• _EXTRACTO DEL DOCUMENTO_
- - - - -

Pero ahora su voz emana para José Luís, que poco a poco va destensando el ceño arrugado. Hay algo tierno en él, escondido detrás de su barba, de sus prontos y los enfados, que la música logra sacar. “El dolor no se va, te alivia pero no se va. No hay manera”, dice después. “Pero rompes la dura rutina del hospital y esto es valioso porque no es frecuente”.
“La musicoterapia se ha demostrado efectiva a la hora de reducir la ansiedad, el estrés, la depresión y ligeramente el dolor”
Como Encarna, José también despachó con malas pulgas a los musicoterapeutas la primera vez que lo visitaron. En la siguiente visita, Luisa —que conoce bien la desgana, la angustia y el miedo que emerge en los pacientes tras cinco años en esta especialidad—, simplemente le preguntó si le gustaba la música. Y a él, joder, claro que le gusta la música. Era un habitual en la Bodega del Cuca desde sus veintipocos, el bar de su barrio (ya cerrado) en el que el propietario era un baterista que traía a innumerables grupos que nacieron en la ciudad. Los Salvajes, Los Sirex, Los Mustang… En ese local se acogía a la gloria de los años 60 que luego triunfó.
“La reticencia viene porque es una terapia poco conocida, pero la música con la que tenemos un vínculo logra penetrar y cambiar nuestro estado anímico”, resume Núria Escudé, directora del Instituto Catalán de Musicoterapia, impulsor de este proyecto en el Centre Fòrum. “Hay pacientes que incluso se vuelven adictos, en el buen sentido, porque la música puede ser adictiva, y nos esperan. Esperan a tener otra sesión que les vuelva a producir placer. A escuchar otra vez esa canción capaz de parar, por un momento, todo lo demás”.
“Hay pacientes que incluso se vuelven adictos, en el buen sentido, porque la música puede ser adictiva, y nos esperan”

- - - - -

• _EXTRACTOS DE REGISTROS_
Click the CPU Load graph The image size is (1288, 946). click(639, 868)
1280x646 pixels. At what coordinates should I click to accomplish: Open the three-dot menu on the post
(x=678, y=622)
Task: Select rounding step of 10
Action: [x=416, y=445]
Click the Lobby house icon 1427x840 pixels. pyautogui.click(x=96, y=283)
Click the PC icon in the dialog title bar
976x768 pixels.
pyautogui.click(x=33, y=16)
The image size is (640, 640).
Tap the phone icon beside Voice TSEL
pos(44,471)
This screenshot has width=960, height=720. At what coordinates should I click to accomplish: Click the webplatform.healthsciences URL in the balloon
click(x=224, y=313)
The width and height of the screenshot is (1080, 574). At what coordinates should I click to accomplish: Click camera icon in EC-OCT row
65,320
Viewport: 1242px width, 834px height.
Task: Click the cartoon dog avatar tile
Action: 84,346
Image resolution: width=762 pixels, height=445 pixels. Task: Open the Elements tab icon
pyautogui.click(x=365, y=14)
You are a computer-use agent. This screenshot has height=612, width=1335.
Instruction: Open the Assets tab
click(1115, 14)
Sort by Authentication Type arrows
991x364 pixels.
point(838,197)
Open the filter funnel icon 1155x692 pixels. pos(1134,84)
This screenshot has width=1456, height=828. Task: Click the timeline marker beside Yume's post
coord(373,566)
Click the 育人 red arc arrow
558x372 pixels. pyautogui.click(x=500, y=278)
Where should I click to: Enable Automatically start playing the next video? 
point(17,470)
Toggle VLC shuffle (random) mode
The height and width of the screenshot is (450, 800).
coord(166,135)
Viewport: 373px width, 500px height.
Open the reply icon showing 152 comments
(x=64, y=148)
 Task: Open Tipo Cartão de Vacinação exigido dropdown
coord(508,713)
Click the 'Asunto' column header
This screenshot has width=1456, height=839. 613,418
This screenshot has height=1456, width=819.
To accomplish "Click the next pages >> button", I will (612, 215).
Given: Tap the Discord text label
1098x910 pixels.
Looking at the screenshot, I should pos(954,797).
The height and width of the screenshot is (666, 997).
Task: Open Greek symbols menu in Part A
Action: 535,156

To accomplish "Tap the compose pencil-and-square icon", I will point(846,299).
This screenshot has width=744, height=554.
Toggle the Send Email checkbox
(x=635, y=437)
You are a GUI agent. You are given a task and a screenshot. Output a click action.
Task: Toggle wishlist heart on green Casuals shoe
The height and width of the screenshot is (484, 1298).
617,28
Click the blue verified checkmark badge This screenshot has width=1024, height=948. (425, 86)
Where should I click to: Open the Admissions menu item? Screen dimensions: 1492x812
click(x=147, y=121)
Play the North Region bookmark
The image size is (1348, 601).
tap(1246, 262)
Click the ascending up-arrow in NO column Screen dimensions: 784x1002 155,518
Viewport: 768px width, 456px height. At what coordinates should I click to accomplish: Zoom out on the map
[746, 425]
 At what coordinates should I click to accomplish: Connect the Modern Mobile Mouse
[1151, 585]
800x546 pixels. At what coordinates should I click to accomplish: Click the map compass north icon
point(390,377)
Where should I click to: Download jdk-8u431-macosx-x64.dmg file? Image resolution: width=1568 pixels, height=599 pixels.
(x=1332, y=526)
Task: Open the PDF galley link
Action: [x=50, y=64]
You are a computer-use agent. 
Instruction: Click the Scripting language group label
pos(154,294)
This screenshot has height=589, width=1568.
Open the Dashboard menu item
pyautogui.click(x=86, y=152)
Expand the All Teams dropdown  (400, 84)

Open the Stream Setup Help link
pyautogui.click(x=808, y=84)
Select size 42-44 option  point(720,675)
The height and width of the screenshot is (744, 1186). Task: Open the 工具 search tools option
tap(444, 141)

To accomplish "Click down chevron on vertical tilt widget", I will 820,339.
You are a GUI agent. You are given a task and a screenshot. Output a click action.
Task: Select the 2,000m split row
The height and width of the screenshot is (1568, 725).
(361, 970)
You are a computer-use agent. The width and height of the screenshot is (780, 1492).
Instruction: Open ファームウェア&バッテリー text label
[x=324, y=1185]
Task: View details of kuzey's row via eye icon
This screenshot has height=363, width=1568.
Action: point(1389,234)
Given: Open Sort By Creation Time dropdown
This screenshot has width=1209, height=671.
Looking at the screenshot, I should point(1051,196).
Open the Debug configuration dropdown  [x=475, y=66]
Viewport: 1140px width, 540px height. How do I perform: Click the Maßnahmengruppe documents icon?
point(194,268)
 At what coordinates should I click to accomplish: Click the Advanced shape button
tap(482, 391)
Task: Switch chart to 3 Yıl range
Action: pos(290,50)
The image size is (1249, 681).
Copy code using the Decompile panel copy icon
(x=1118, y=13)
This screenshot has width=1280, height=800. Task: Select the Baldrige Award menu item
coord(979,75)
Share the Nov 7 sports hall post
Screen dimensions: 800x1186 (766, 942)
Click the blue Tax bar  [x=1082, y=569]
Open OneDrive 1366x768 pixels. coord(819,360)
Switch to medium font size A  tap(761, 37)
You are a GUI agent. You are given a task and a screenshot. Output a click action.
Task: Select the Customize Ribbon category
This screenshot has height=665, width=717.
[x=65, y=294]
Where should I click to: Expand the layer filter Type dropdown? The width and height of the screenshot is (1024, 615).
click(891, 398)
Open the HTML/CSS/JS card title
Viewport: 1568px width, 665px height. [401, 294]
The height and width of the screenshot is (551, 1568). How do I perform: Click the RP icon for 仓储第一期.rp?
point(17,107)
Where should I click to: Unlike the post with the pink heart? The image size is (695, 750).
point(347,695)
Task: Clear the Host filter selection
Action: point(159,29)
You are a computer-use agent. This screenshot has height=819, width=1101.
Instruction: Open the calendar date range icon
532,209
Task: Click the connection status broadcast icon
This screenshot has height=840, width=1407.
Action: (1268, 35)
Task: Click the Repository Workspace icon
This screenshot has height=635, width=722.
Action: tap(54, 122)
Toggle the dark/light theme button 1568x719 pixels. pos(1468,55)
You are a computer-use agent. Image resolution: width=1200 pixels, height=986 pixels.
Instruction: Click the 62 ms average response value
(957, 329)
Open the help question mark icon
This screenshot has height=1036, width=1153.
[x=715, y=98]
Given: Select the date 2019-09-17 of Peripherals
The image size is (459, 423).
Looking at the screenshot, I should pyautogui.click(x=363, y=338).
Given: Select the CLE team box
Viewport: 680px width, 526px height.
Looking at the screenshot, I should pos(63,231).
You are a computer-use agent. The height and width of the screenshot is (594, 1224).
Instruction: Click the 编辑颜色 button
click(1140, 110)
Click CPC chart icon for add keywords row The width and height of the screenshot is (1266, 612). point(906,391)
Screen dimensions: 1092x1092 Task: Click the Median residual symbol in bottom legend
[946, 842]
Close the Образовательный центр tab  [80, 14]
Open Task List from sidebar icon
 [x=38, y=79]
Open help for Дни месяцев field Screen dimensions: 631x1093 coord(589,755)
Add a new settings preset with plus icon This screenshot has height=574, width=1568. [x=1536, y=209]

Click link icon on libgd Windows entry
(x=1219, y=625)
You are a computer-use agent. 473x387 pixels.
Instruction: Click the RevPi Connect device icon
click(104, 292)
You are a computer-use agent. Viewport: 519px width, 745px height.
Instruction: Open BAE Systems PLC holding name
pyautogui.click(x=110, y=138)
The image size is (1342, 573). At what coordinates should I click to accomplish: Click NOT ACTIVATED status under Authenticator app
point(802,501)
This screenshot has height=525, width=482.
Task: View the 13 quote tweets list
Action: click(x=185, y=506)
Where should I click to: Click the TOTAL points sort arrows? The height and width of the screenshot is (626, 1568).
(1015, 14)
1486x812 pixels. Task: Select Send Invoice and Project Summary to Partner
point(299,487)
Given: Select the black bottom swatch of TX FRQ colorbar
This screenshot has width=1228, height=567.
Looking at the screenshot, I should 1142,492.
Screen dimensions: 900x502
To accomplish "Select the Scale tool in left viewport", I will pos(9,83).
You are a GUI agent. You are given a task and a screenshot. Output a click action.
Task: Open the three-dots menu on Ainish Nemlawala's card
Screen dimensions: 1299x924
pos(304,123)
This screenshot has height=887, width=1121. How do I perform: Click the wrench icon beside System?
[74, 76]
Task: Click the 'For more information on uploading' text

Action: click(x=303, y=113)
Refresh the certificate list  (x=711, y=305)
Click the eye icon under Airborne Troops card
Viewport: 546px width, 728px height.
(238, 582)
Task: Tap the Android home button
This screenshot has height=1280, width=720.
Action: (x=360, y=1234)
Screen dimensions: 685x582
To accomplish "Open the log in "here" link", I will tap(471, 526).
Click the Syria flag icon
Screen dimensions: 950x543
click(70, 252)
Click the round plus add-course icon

- - - - -

• _TAREAS DEL EJERCICIO_
- a) Enumera todos los grupos musicales que se nombran en el texto sobre musicoterapia.
- b) Reproduce el pasaje del texto sobre musicoterapia que comienza con "Como Encarna, José" y sigue hasta "que luego triunfó.".

• _RESULTADOS DEL EJERCICIO_
- a) Los Salvajes, Los Sirex, Los Mustang

- b)
Como Encarna, José también despachó con malas pulgas a los musicoterapeutas la primera vez que lo visitaron. En la siguiente visita, Luisa —que conoce bien la desgana, la angustia y el miedo que emerge en los pacientes tras cinco años en esta especialidad—, simplemente le preguntó si le gustaba la música. Y a él, joder, claro que le gusta la música. Era un habitual en la Bodega del Cuca desde sus veintipocos, el bar de su barrio (ya cerrado) en el que el propietario era un baterista que traía a innumerables grupos que nacieron en la ciudad. Los Salvajes, Los Sirex, Los Mustang… En ese local se acogía a la gloria de los años 60 que luego triunfó.